Retirement

Currencies and QROPS – making the most of your pension

When UK pension holders leave the UK one thing is certain – that they won’t be using pounds sterling in their day to day life.

It’s a fact of life that if your income is in sterling, yet you expenditure is in another, your life will be affected by the day to day fluctuations of currency exchange rates.

You can’t control this, but with the right pension option, there are ways to mitigate the risk.

Leaving your pension in the UK: An overview

Leaving the UK pension scheme within the country means it is held in British pounds, and that your pension income has to be paid out in such.

This leaves the possibility that pensioners may have to convert the sterling into the local currency at a time when the rate is poor – leaving them with less money.

Compounding this is the fact that regularly exchanging amounts is not as efficient as exchanging one bulk amount – meaning costs are higher when you take pension income this way.

This is again exasperated if you withdraw your cash via cash machines, which charge high commission rates.

Dollar pegging

Governments and central banks across the world do not peg their currencies against the UK pound.

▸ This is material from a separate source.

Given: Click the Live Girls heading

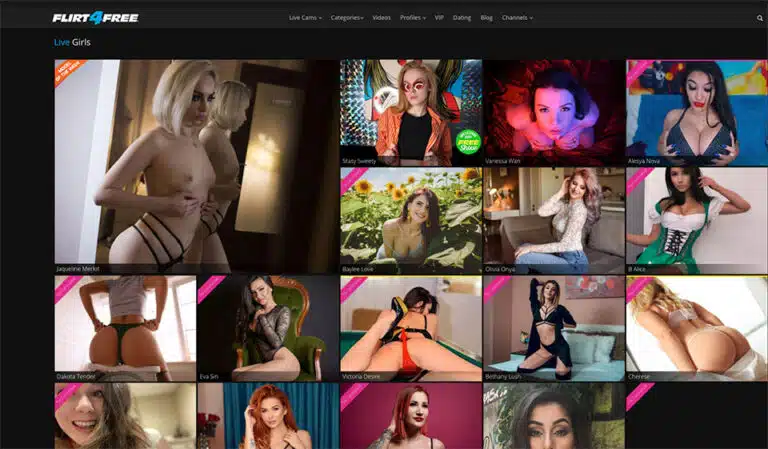Looking at the screenshot, I should coord(72,43).

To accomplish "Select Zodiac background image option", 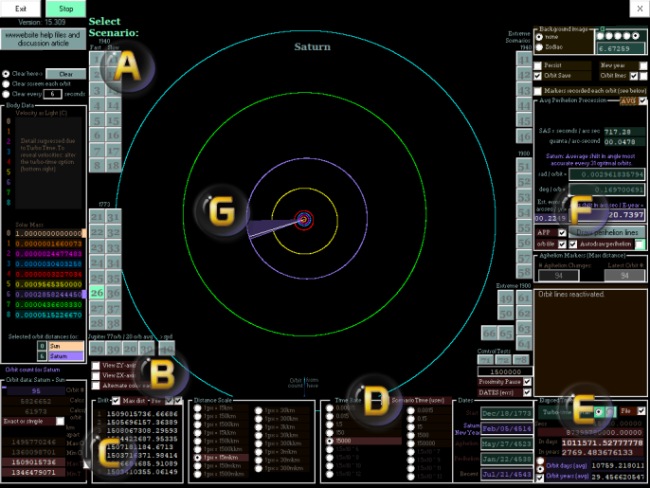I will tap(540, 46).
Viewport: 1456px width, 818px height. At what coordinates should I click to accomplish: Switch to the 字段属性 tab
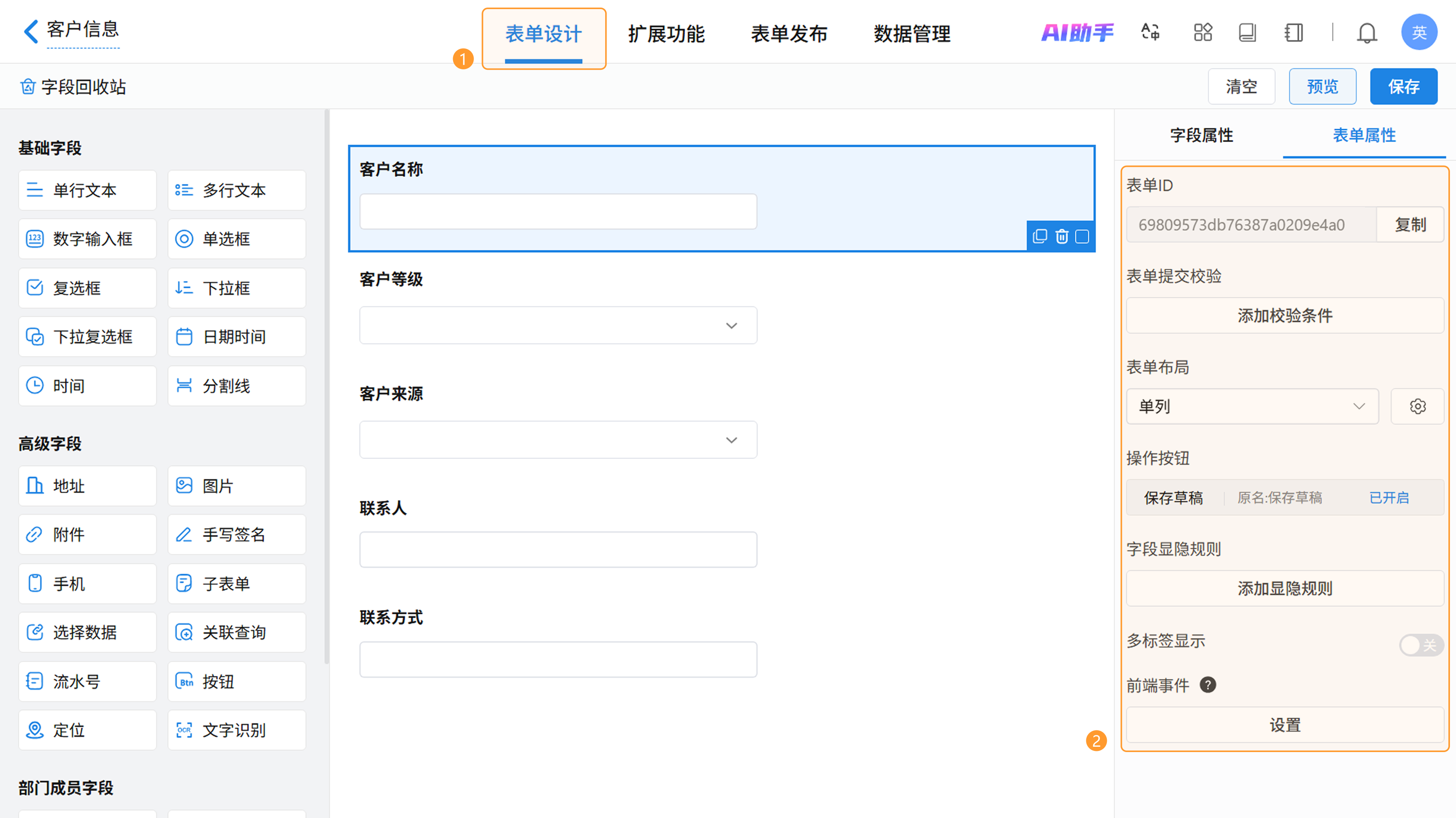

Most are managed against the US dollar, which can make a dramatic difference for an expat retiree.

Take for example a pensioner retiring to Thailand in 2008. If they continued to receive their income in sterling, the amount of baht (Thai currency) they could receive now would be 25% lower.

Pegged against the US dollar, the retiree would only have seen a drop of 10%.

Whilst past currency developments do not spell what will happen in the future, the lesson is if you have the choice between the major currencies – including the US Dollar and Euro – you may be able to mitigate the risk.

The QROPS solution

QROPS, or Qualifying Recognised Overseas Pension Schemes – offer many convenient benefits to UK pension holders either living or planning to life abroad, such as the ability to consolidate multiple pensions, greater investment choice, and protection against UK taxes.

In addition, if a pension holder transfers their pension into a Gibraltar or Malta QROPS, for example, they are able to choose which currency they would like to invest and receive income in.

In addition, most of the best QROPS providers/trustees utilise foreign exchange dealers to give you the best available rates when you initially transfer your fund.

Your pension income can then be received and spent in the currency of your choice – giving you the ability to mitigate loses against exchange rate fluctuations and giving certainty of income.